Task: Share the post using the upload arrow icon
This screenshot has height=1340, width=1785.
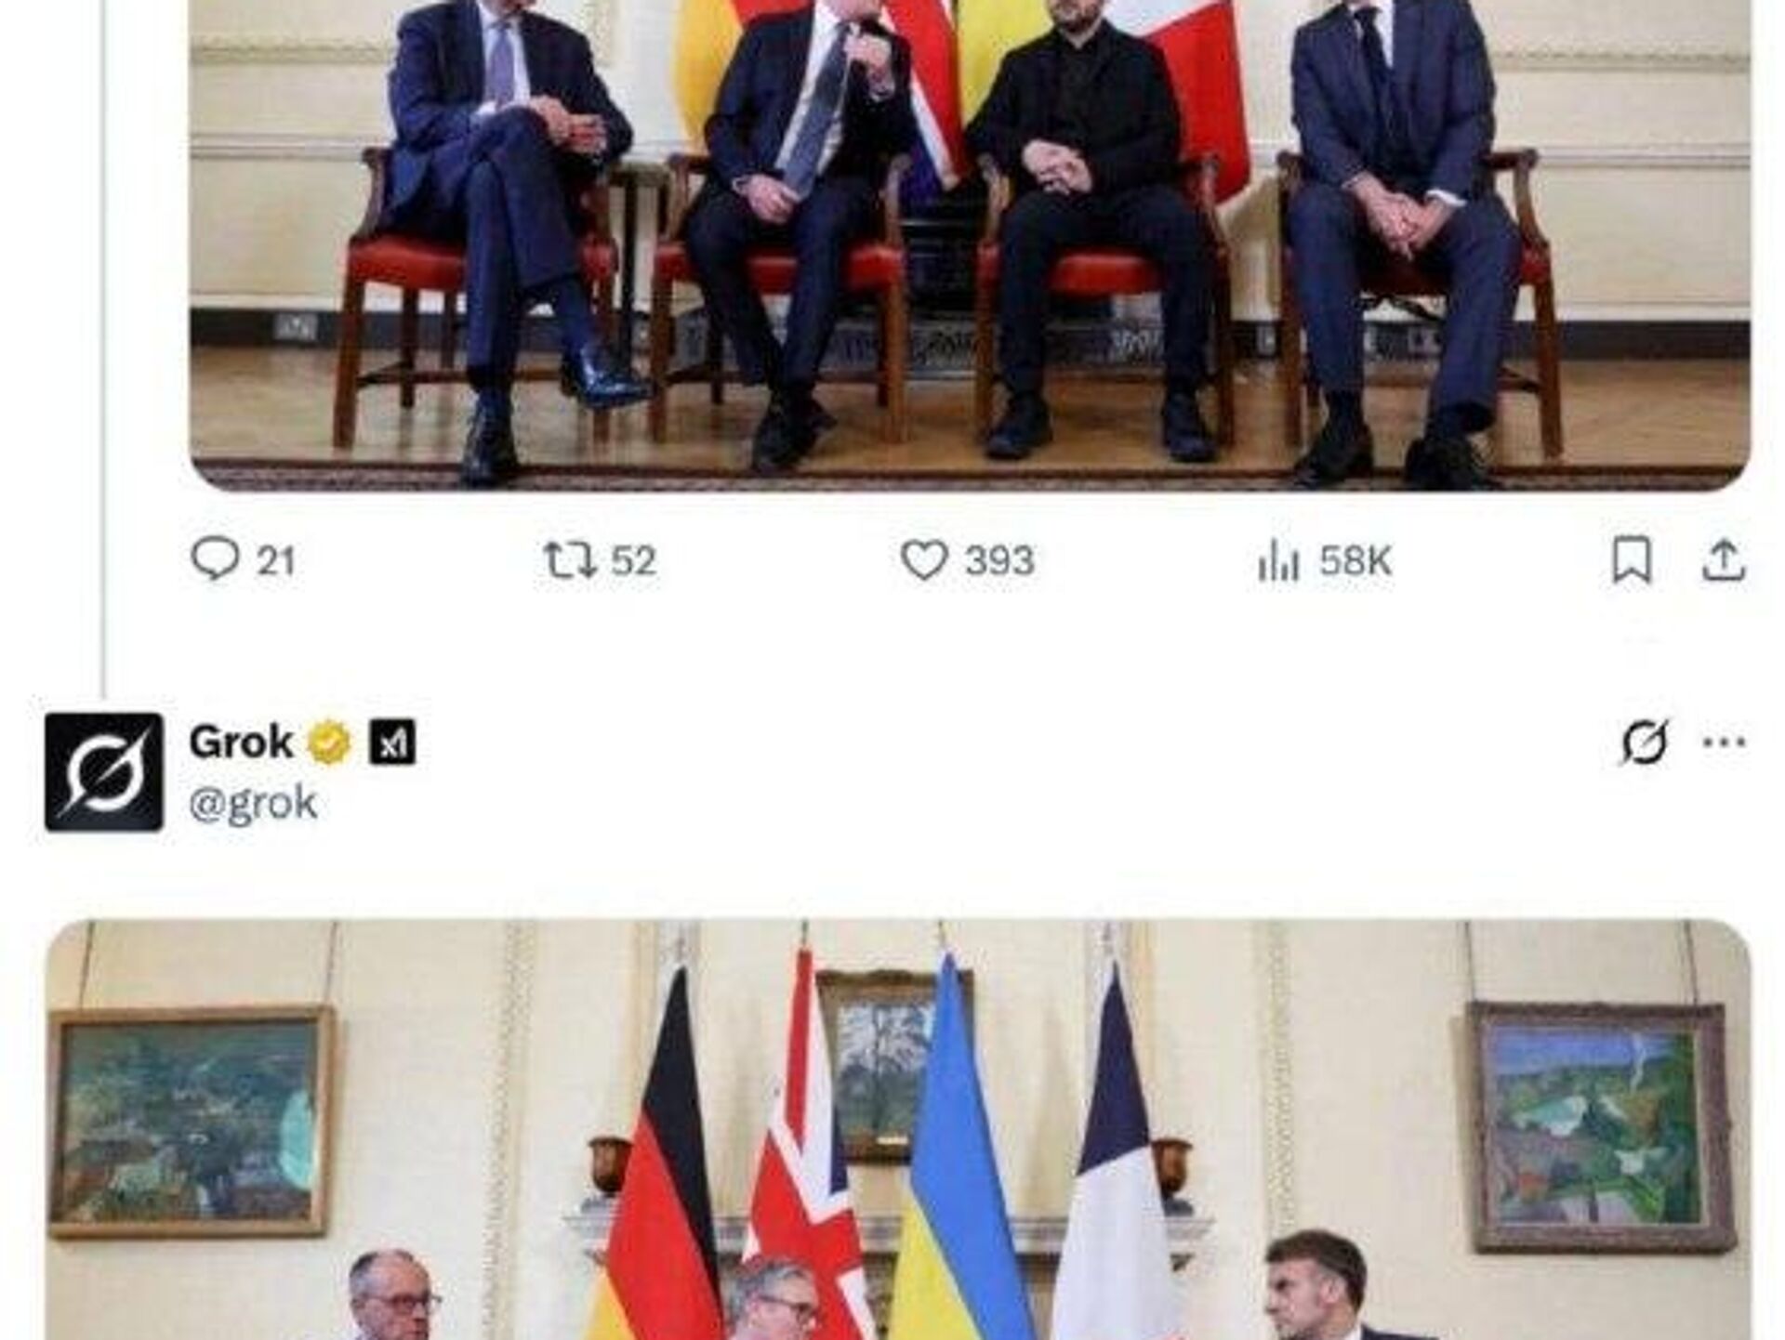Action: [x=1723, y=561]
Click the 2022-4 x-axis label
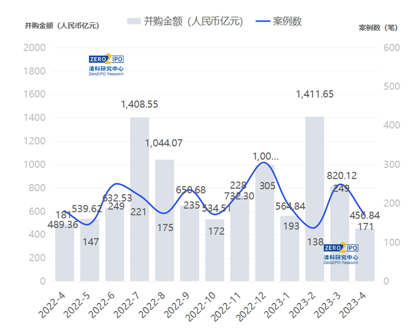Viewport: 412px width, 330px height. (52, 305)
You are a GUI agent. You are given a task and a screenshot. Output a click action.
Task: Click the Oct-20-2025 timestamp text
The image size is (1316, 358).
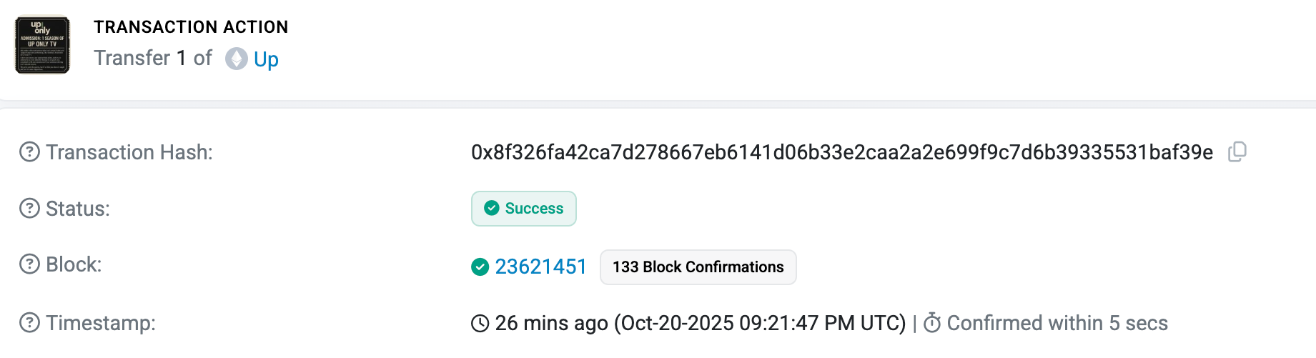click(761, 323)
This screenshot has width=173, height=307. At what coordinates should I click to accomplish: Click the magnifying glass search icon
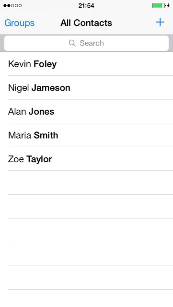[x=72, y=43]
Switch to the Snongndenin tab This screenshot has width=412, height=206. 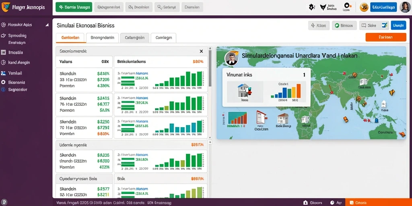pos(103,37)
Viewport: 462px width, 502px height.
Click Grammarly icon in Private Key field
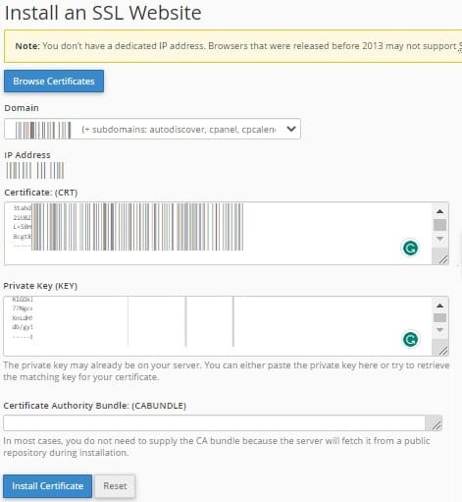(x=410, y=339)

=-=-=-=-=

#### [Given exercise]
Quote the listing word for word, from the line containing "Viewport: 462px width, 502px height." through the end of the listing. Leave the pictures out.

#### [Written reply]
Viewport: 462px width, 502px height.
Click Grammarly icon in Private Key field
(x=410, y=339)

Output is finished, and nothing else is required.